Из Москвы казалось, что следствием подобной политики является намеренное игнорирование российских интересов. Теперь баланс сил меняется: Россия переживает новый подъем, а трансатлантические отношения не только пережили острые разногласия по поводу Ирака, но и проходят через испытание трясиной Афганистана. Вновь обретенное Москвой влияние неоднозначно трактуется в Вашингтоне, а следовательно, и в НАТО в целом. Оно обязывает американцев и европейцев пересмотреть стратегические рамки, в которых они привыкли осмысливать «русский вопрос», пока «треугольник» США — Европа — Россия еще не стабилизировался. В этой связи можно сказать, что для будущего НАТО куда важнее Кабул и Тегеран, чем Киев и Тбилиси.
ПРИЧИНЫ НЕДОПОНИМАНИЯ
Косовская кампания 1999 г. обычно считается поворотным пунктом в отношениях между Россией и Западом. В этих отношениях возникла первая брешь, которую чаще всего объясняют тем, что Россия ощутила деградацию своих Вооруженных сил, а эпизод в Приштине (несогласованный с НАТО марш-бросок российских десантников в июне 1999 г. — Ред.) обычно приводят в качестве иллюстрации ее способности доставлять неприятности. Для Москвы урок был трояким, он помогает понять ее последующую негибкость.

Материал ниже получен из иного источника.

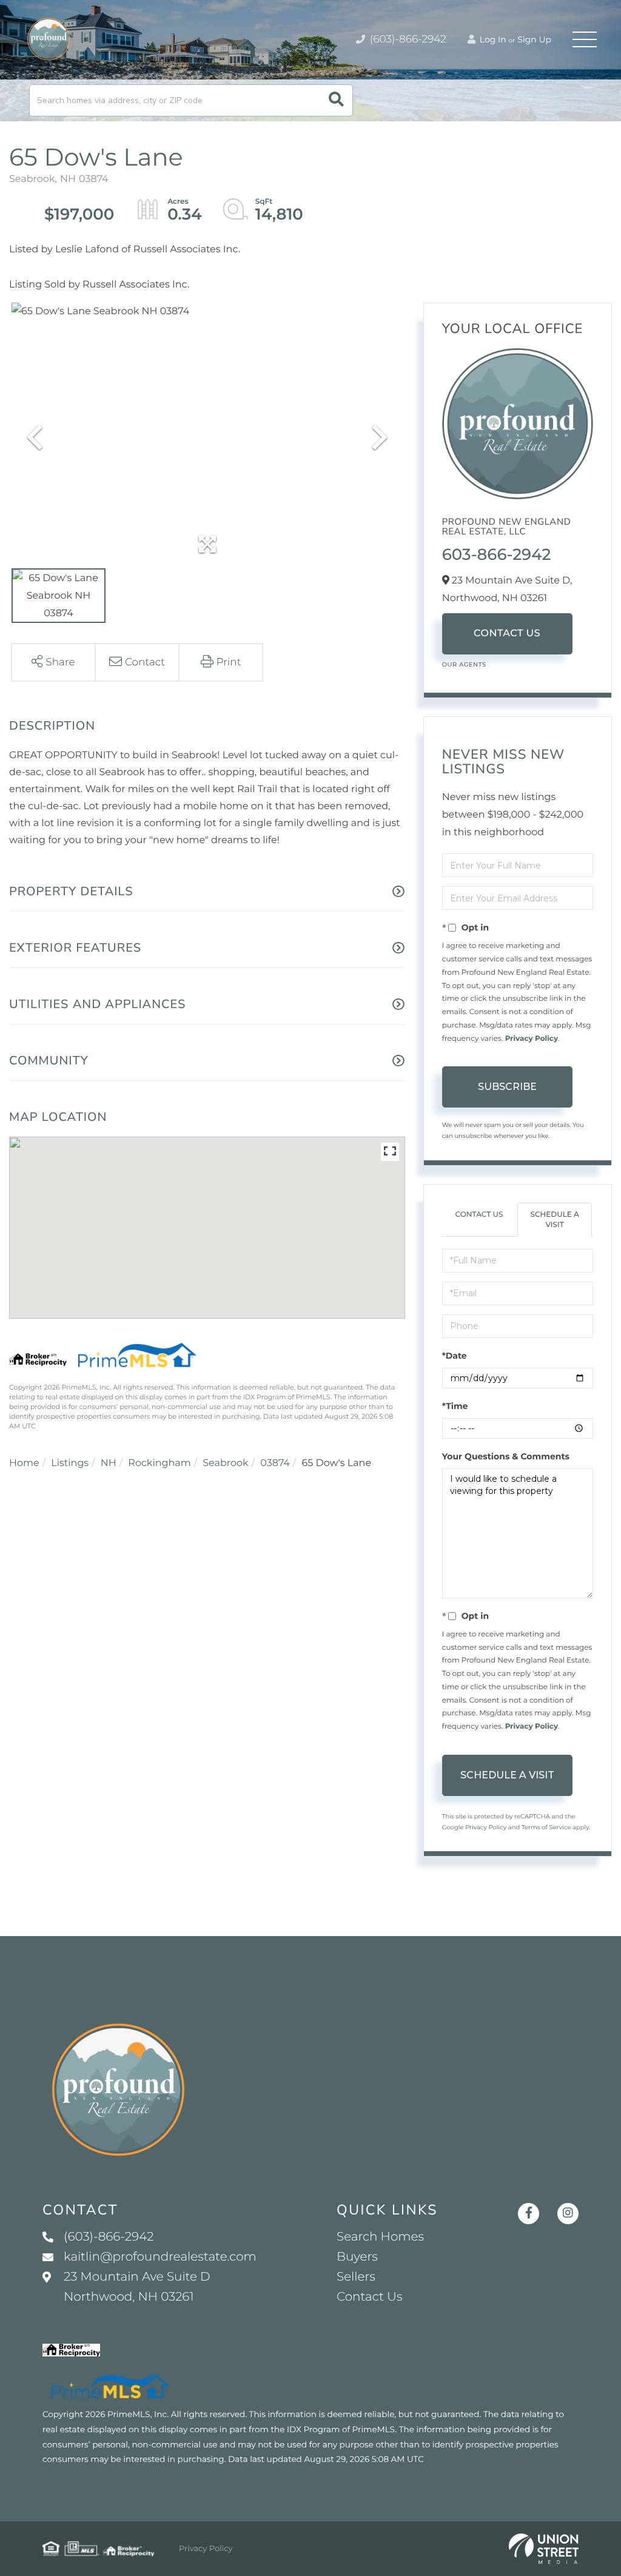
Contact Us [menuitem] (369, 2297)
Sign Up (534, 39)
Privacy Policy (531, 1038)
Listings (70, 1463)
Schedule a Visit (554, 1219)
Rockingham (159, 1463)
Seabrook (225, 1463)
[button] (336, 100)
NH (108, 1463)
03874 (275, 1463)
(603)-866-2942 (406, 39)
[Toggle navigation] (584, 39)
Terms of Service (546, 1827)
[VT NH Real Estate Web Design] (544, 2549)
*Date (454, 1355)
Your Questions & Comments (505, 1456)
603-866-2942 (496, 554)
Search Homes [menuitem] (380, 2237)
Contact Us (507, 633)
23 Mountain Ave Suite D (137, 2287)
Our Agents (464, 664)
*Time (455, 1406)
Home (24, 1463)
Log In (491, 39)
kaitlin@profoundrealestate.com (160, 2257)
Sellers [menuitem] (356, 2277)
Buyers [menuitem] (357, 2257)
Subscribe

Во-первых, Косово в глазах Владимира Путина продемонстрировало необходимость пересмотра российской политики безопасности. Элиты осознали свою стратегическую маргинализацию, что привело к острому осознанию унижения и обиды. В дальнейшем такое чувство нередко приобретало гипертрофированный характер. Тем не менее это — единственное, что было воспринято в натовских кругах, которые преувеличивали собственный военно-политический потенциал, преуменьшая при этом сугубо российский аспект проблемы.
Во-вторых, российские элиты объединились в оппозиции к Западу, подвергая жесткой критике нарушения международного права. Они упрекали НАТО в навязывании Европе своих порядков под вывеской демократических ценностей. Речь шла о фундаментальном недопонимании. Для Москвы Североатлантический блок был и остается прежде всего военным альянсом, предназначенным для оперативно-тактической деятельности, тогда как сам Брюссель считал, что завершил свою трансформацию в политическую организацию.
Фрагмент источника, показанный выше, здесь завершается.